Holy hell... the GST was correct, but now the total was one horrible mess.



What went wrong

This thankfully did not take long to figure out. The problem was right where I used to toFixed() method. I mean, duh. Everything was peachy before using the toFixed() method, right?

        gst = (grossSales * 0.07).toFixed(2);
        sales = (grossSales * 0.93).toFixed(2);

        total = sales + gst;

        document.getElementById("lblSales").innerHTML = sales;
        document.getElementById("lblGst").innerHTML = gst;
        document.getElementById("lblTotal").innerHTML = total;   


Here's some info on the toFixed() method if you're interested.

Why it went wrong

See, the problem is that the toFixed() method returns a string. Not a number, but a string. And therefore, if we use the "+" operator with a string in JavaScript, the system assumes that you want a string concatenation! So "52182.30" joined with "3927.70" became "52182.303927.70"!

How I fixed it

I used the parseFloat() function in the final calculation, turning the string back into a decimal number, and the calculation was correct! Admittedly, while the solution was simple, I'd actually recommend being more thorough and repeating this with all the numbers just so you don't get any unpleasant surprises if any of the numbers in the equation needs to be changed.
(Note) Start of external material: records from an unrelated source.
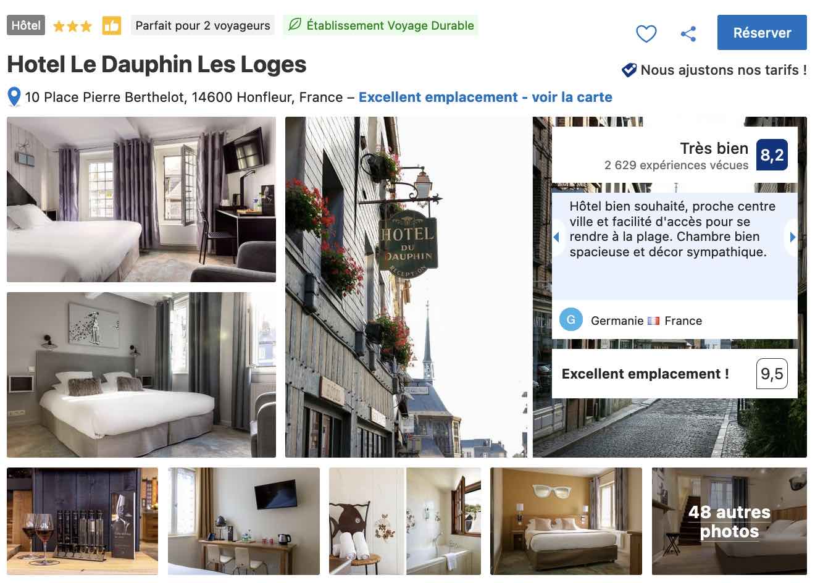Open 48 autres photos gallery
The width and height of the screenshot is (815, 583).
(x=729, y=521)
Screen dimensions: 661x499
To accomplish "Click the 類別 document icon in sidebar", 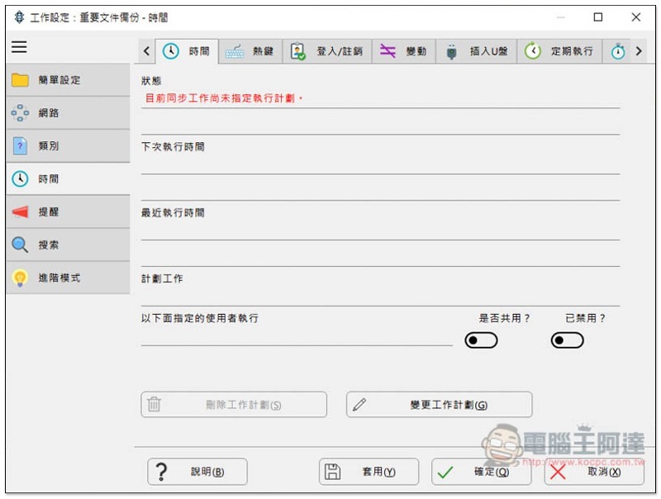I will [x=20, y=146].
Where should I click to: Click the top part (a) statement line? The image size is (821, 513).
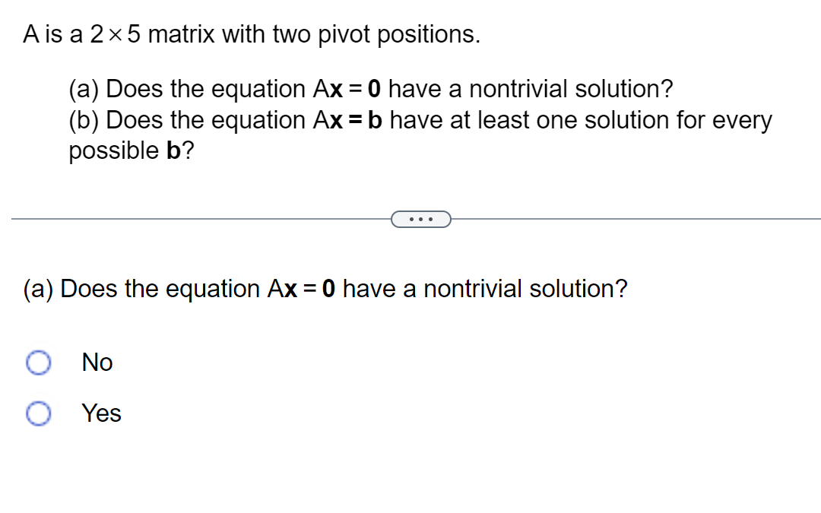pyautogui.click(x=371, y=89)
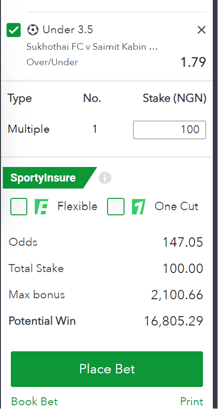
Task: Select the Multiple bet type row
Action: (107, 129)
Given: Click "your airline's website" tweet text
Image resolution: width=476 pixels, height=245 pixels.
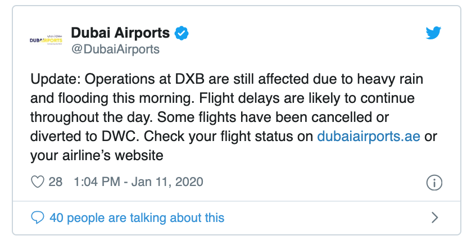Looking at the screenshot, I should point(97,156).
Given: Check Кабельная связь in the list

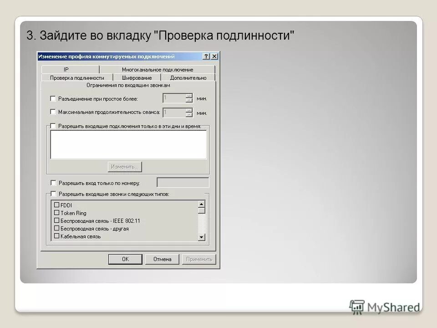Looking at the screenshot, I should (x=56, y=236).
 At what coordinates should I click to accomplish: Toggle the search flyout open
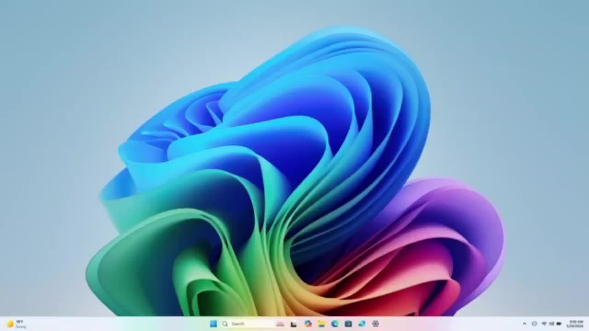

        gst = (grossSales * 0.07).toFixed(2);
        sales = (grossSales * 0.93).toFixed(2);

        total = (parseFloat(sales) + parseFloat(gst)).toFixed(2);

        document.getElementById("lblSales").innerHTML = sales;
        document.getElementById("lblGst").innerHTML = gst;
        document.getElementById("lblTotal").innerHTML = total;


There, everything was peachy now.


Conclusion

There's a larger lesson to be learned here. When using any kind of method or function, always be mindful of what data type the output is in.